Risiken in Frankreich
Nach Einschätzung der Bank of America kann es dann zu deutlich höheren Preisen kommen, wenn es einen kälteren Winter gibt mit höherem Heizungsbedarf, wenn gleichzeitig die Lieferungen russischen Gases durch die Ukraine blockiert werden und wenn kriegsbedingt oder durch Entscheidung der ukrainischen Regierung die EU nicht auf die ukrainischen Gasspeicher zugreifen kann. Es ist nämlich nicht so, dass die Gasspeicher in der EU den gesamten Bedarf bis zum Frühjahr abdecken können. Risiken sehen die Analysten auch darin, dass viele französische Atomreaktoren wegen Wartungsarbeiten abgeschaltet werden könnten, sodass stärker auf fossile Energien wie Gas zum Heizen zurückgegriffen werden muss, was den Marktpreis weiter erhöhen würde. Die Experten der US-Großbank weisen außerdem darauf hin, dass es auch in den USA zu Produktions- und Exportausfällen gekommen ist.
Verschärft wird die Lage dadurch, dass die Ukraine künftig kein russisches Erdöl mehr über Pipeline in die Slowakei und Ungarn durchleiten will. Außerdem ist innerhalb der EU immer wieder gefordert worden, dass kein russisches LNG-Erdgas über Tanker mehr importiert werden soll. In Kombination aus LNG und Pipeline-Gas war Russland wieder der wichtigste Lieferant der EU vor den USA. Mit einem Boykott würde sich die EU daher selbst hart treffen.

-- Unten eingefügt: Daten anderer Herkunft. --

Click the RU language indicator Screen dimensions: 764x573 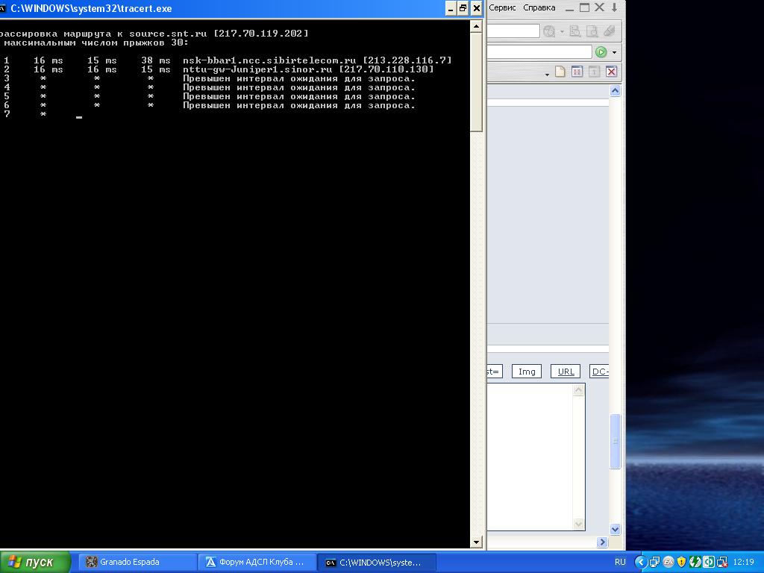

Davon ist allerdings momentan auch nicht mehr die Rede, nur der Re-Export von russischen LNG aus der EU ist verboten worden.
Gespräche laufen
Derzeit laufen Gespräche, wie weiter Gas über ukrainische Pipelines in die EU gelangen könnte. Die Ukraine bietet an, Gas aus Kasachstan, Aserbaidschan und Usbekistan in die EU durchzuleiten. Dem müsste allerdings Russland zustimmen, da das Gas auch durch russische Pipelines fließen müsste. Zudem gehen die meisten Analysten davon aus, dass Kasachstan und Usbekistan kaum zusätzliche Gasmengen zur Verfügung stellen können. Was Aserbaidschan betrifft, so ist das Verhältnis zur EU nicht besonders gut, weil die EU der Regierung des Landes Menschenrechtsverletzungen vorwirft und sich in der Auseinandersetzung mit Armenien auf die armenische Seite stellt. Zudem sind auch die in Aserbaidschan verfügbaren Mengen laut Analysten wohl zu gering, um das russische Gas vollständig zu ersetzen. Zu rechnen ist daher mit einer wieder deutlich steigenden Volatilität am europäischen Gasmarkt und zeitweilig deutlichen Anstiegen, was den Gaspreis für europäische Unternehmen längerfristig vollkommen unkalkulierbar macht.